▶ _Supplied text_
RHO (Restorasi Habitat Orangutan, which translates as Orangutan Habitat Restoration) is an independent organization established by the Borneo Orangutan Survival (BOS) Foundation in 2009. The sole purpose of the organization is to provide a permanent safe, sufficient forest site for wild or semi-wild, and rehabilitated Bornean orangutans where they can live in freedom, and establish a new, viable wild population to bolster conservation of this endangered species.

Rehabilitated orangutans, while self-sufficient, can rarely be as forest-competent as the wild orangutans who have spent all their lives in the forest. Strict national and international (IUCN) criteria exist for orangutan reintroduction, which our programs follow. These include:

  1. Orangutans must be reintroduced into an area with either no or a low (non viable) population of existing wild orangutans (0.1 individual per square-kilometer), within their historic range.

[Dataset entries]
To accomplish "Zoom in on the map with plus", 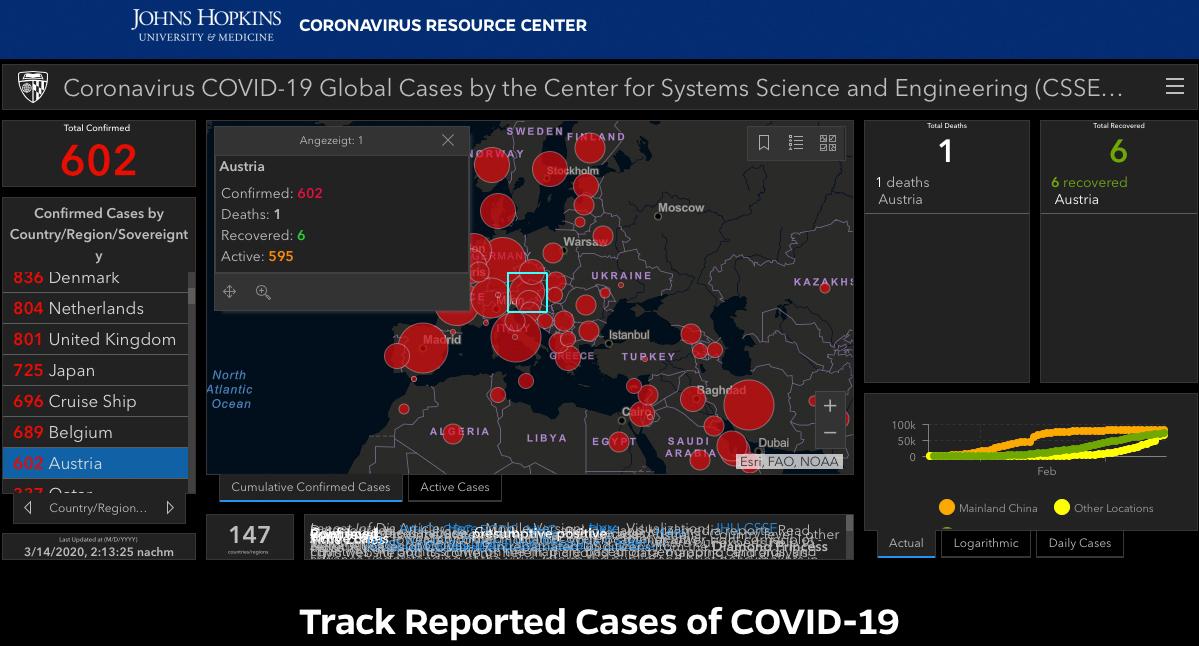I will [x=830, y=406].
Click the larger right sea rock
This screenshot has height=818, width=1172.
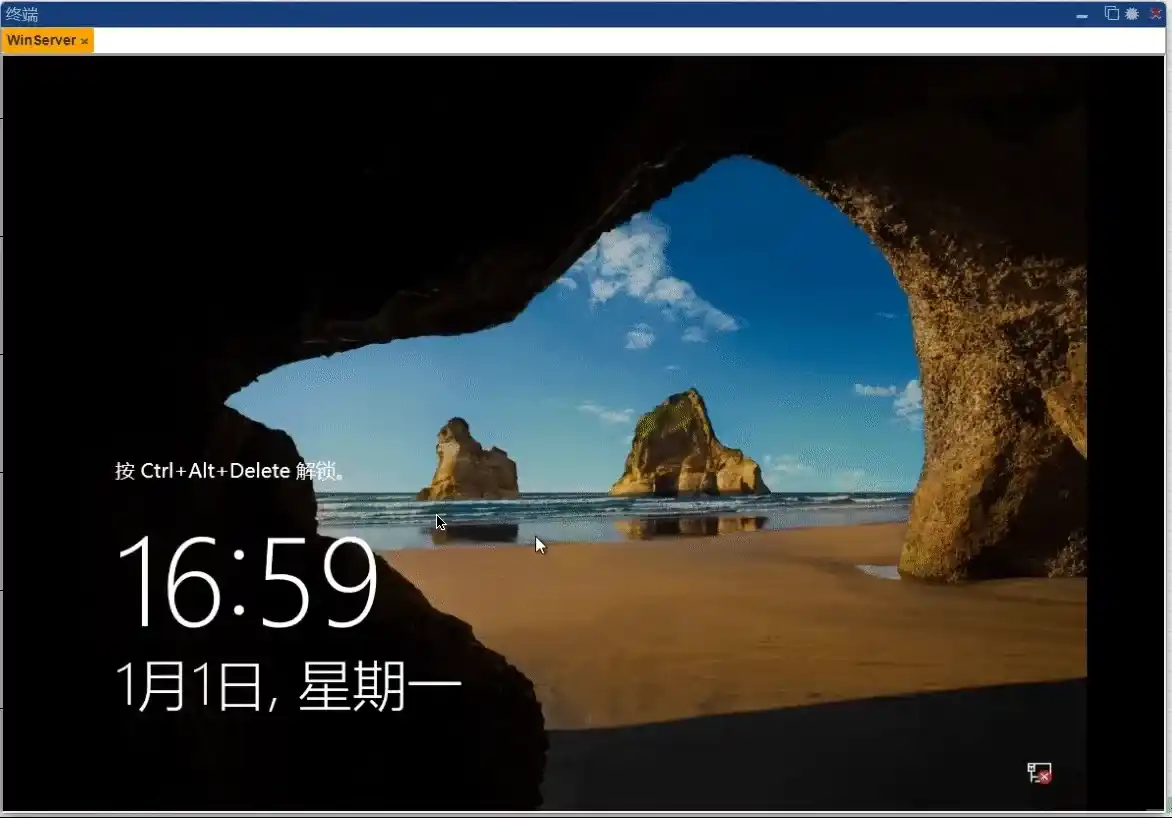click(x=686, y=447)
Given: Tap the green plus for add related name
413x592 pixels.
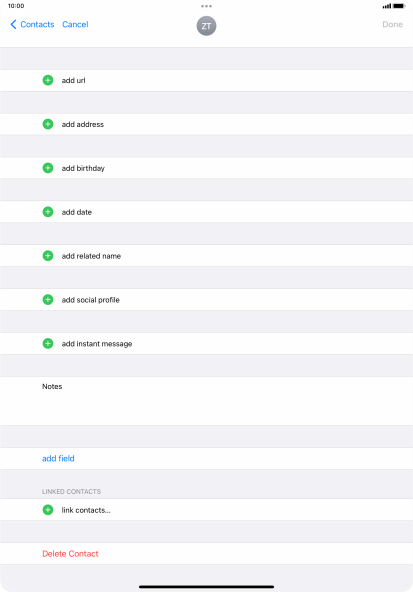Looking at the screenshot, I should point(48,256).
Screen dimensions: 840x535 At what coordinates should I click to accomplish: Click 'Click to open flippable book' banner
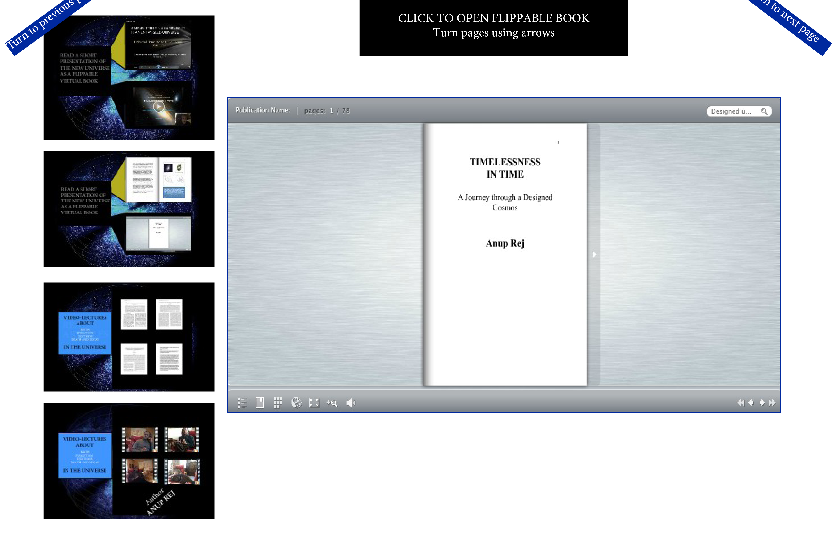[493, 27]
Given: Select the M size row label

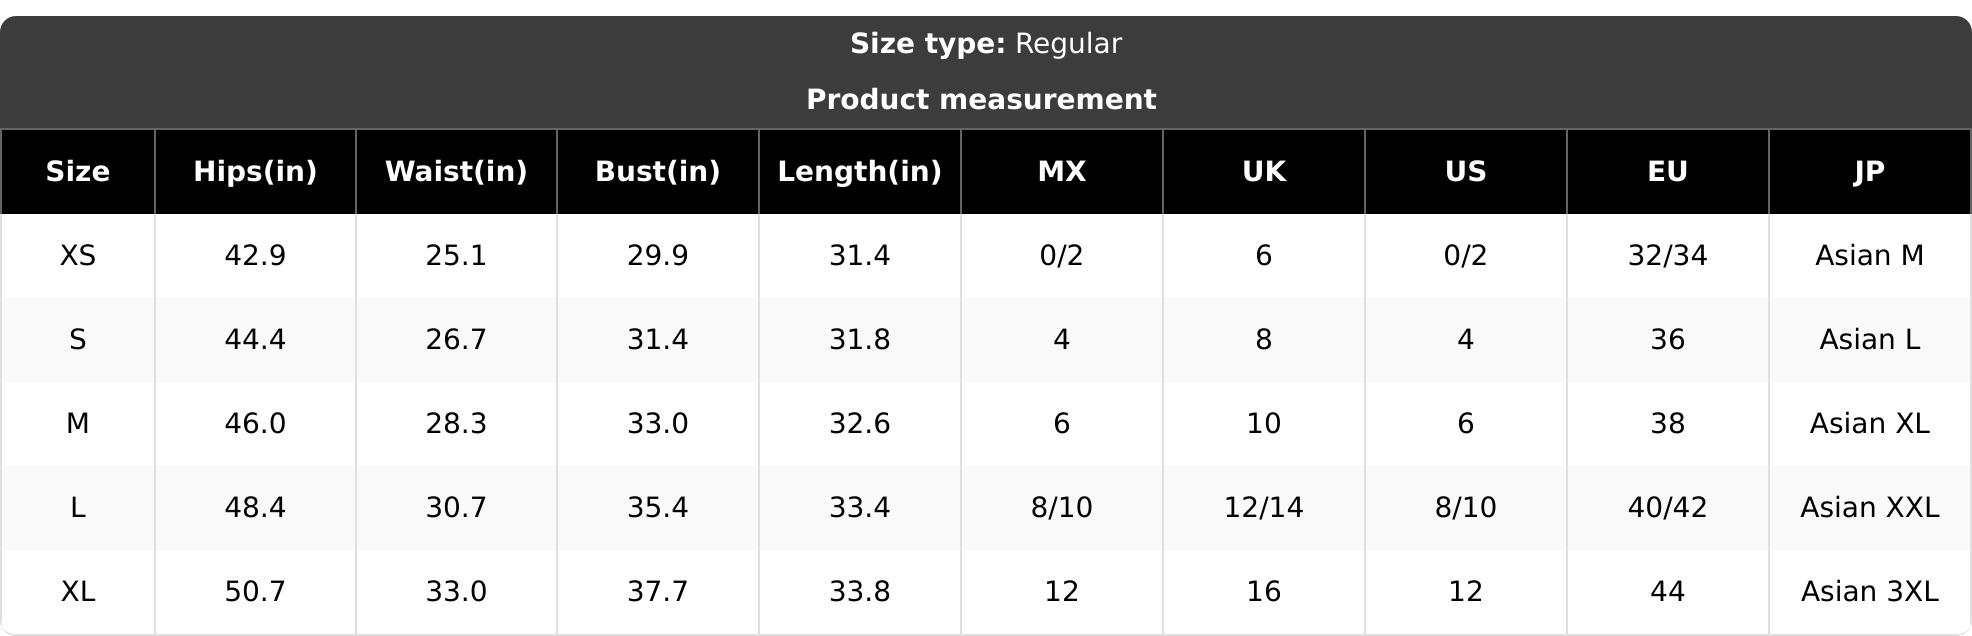Looking at the screenshot, I should pos(77,424).
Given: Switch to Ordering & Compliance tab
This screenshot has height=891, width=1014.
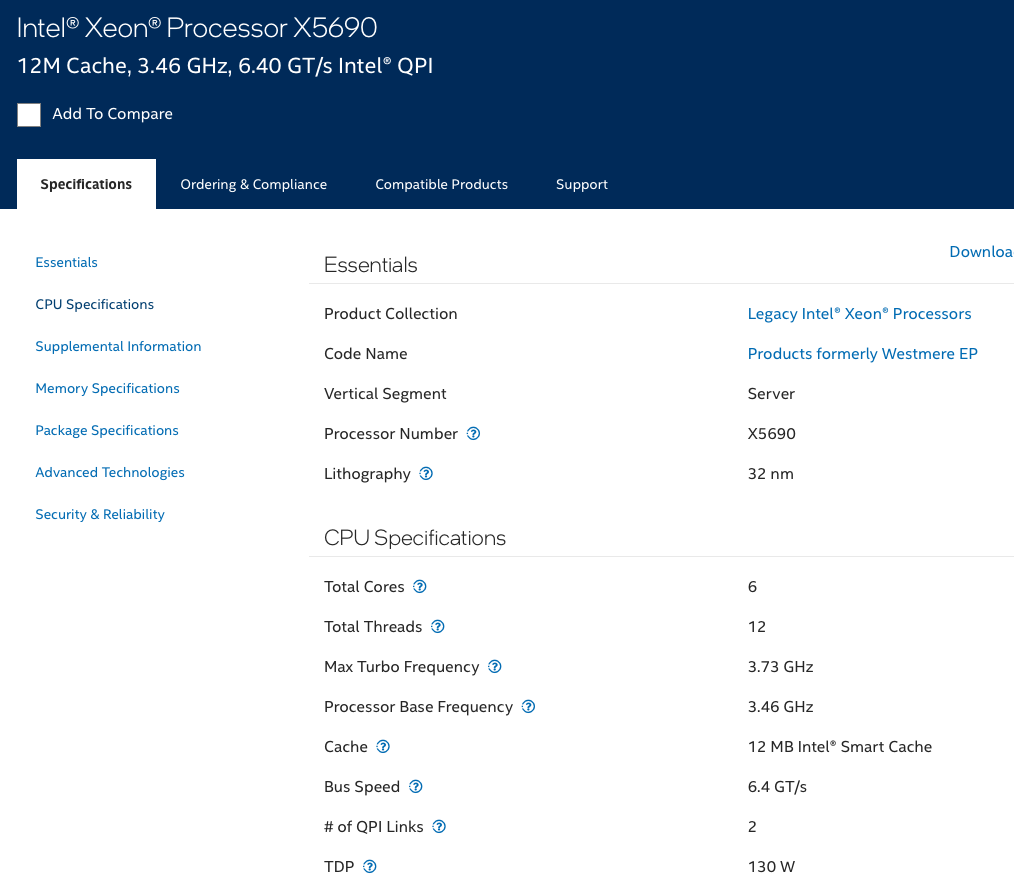Looking at the screenshot, I should 253,185.
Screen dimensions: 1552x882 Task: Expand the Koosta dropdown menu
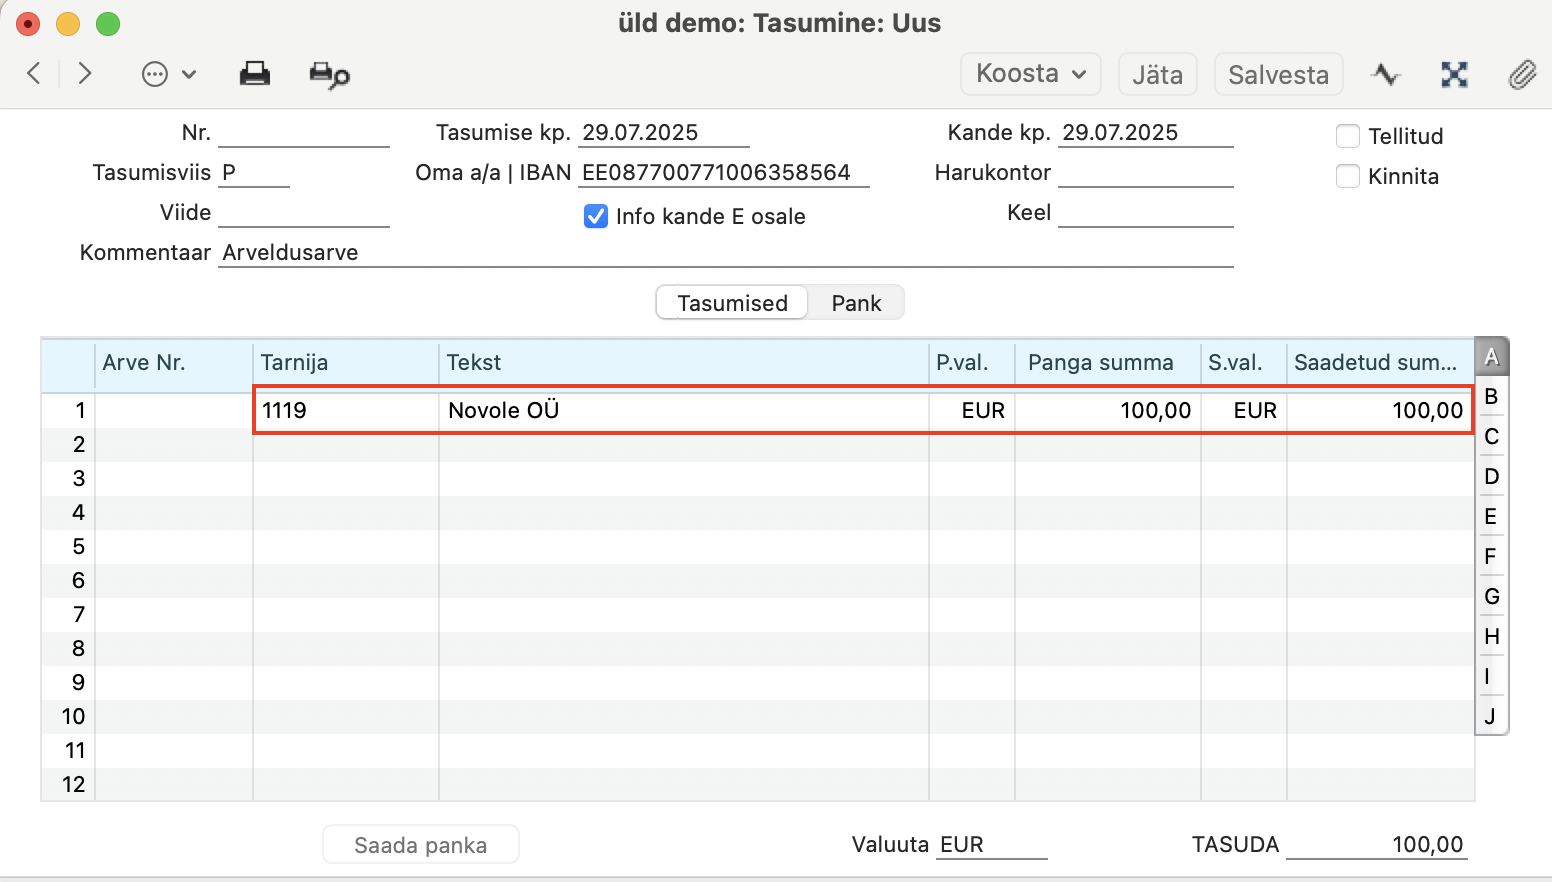(x=1031, y=74)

▶ _What you need to do_
1 – In the text on orangutan habitat restoration, what population density of existing wild orangutans marks a low, non-viable population?
2 – Continue the text on orangutan habitat restoration from where it stops.

▶ _Task responses_
1 – 0.1 individual per square kilometer

2 –
  2. The forest must be suitable lowland forest (up to 900 m-asl); unfortunately most remaining healthy forests in Indonesia now only exist in higher altitude areas due to land conversion and forest degradation.
  3. The forest must be secure; not in danger of imminent threats of conversion and as far away as possible from human settlements, yet accessible for the team to conduct the actual reintroduction and post-release monitoring.
  4.  Subspecies appropriate locations – meaning East Kalimantan orangutans cannot be released in Central Kalimantan or other forests outside East Kalimantan. Central Kalimantan orangutans cannot be released in West Kalimantan etc. To ensure this, the release candidates must also go through DNA tests to determine subspecies.

Finding a suitable forest as habitat for orangutans has always been the biggest challenge. In reality, orangutan habitat restoration and rehabilitation are laborious and costly activities. Both RHOI and the BOS Foundation need to secure sufficient funds and more land, to ensure long-term success.